Success is more dependent on the timing of a particular trade rather than on any particular assumptions from evaluating the fundamental supply and demand factors. Consequently, because trading decisions are based on mathematical concepts, lets be placed in the technical camp of trading and market analysis.

At the moment, all anyone can say about the stock market seems to be a variation of the following:

  1. Yes, the stock market is overvalued by traditional standards, but times are different now.
  2. The stock market will eventually top out, but there is nothing out there to indicate that a top is approaching yet.
  3. The top in the stock market will come from a surprise.
  4. As long as we have low interest rates and low inflation, the stock market has no reason to top out.
  5. Demographics of the babyboomers will drive this market to a 10,000-level Dow Jones Industrial Average (DEA) and more over the next five to 10 years.
  6. Yes, a correction is due, but it will be the greatest buying opportunity of this decade.

So with that in mind, lets take a look at an aspect of the markets that is very real to all market historians, that aspect known as « investor psychology. »

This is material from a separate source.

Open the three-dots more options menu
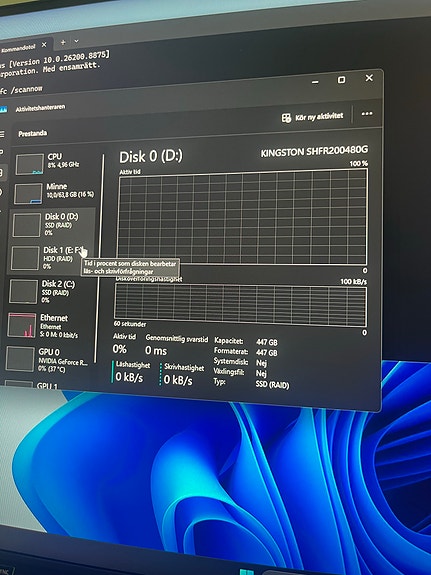431x575 pixels. point(367,114)
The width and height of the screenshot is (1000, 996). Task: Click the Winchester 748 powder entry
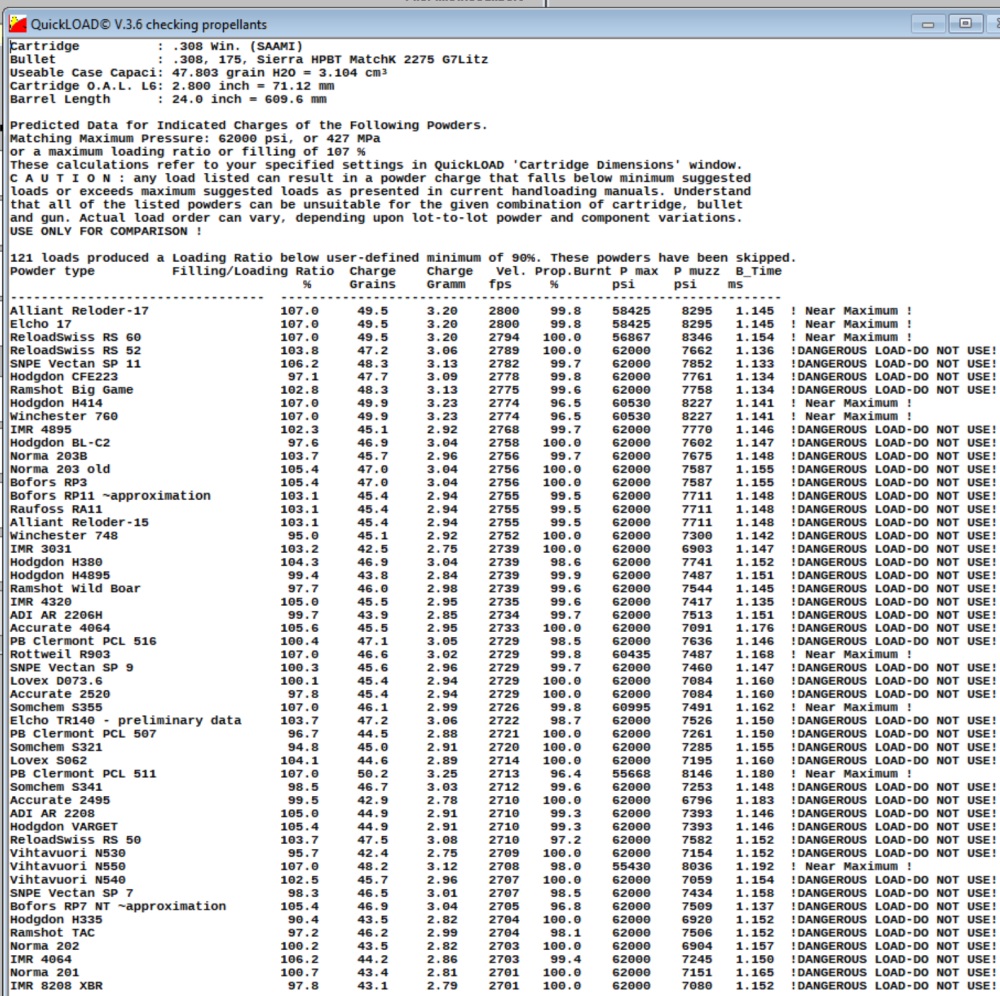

The real estate inflation boom of the 1970s and the gold and silver markets that peaked out in the 1980s were events, in market history, where market psychology became finnly affixed with a particular mindset. Ultimately, the market tops out when the last buyer buys. (And no market is immune to this statement.)


This article is about such market events that are driven by market psychology. Modern-day circumstance tends to obscure market reason when a psychological bubble is driving prices rather than a logic based on fundamental values.

It’s impossible to say how mass psychology takes control of a market, but when you hear the chief executive officers of mutual funds and brokerage firms justify current stock prices by saying that no other investment looks as attractive, it is clear that the market has plunged from the economic laws of fundamental value into the land of market foolishness.

Technology may change and society may change, but human behavior and instinct never changes. The elements of fear and greed are permanently imprinted on every market bought and sold by humans, with or without their computers.


So forget your personal assumptions, and let’s address this stock market in terms of its mass psychology. Right now, we are living in one of the most economically stable periods since World War II.

We have all read theories as to why the stock market goes up dramatically. Regardless of your personal favorite, the stock market generally goes up when other investments that compete for investment capital do not appear to be a viable alternative when compared with the rates of return of the stock market. When bonds and real estate generate only single-digit annual rates of return and inflation appears to be low, then the stock market will attract an abnormal amount of capital and stock prices will go up dramatically. But the stock market usually produces an annual rate of return in the mid–single digit range that (for the risk) can make long-term bonds and real estate a more attractive risk-weighted investment.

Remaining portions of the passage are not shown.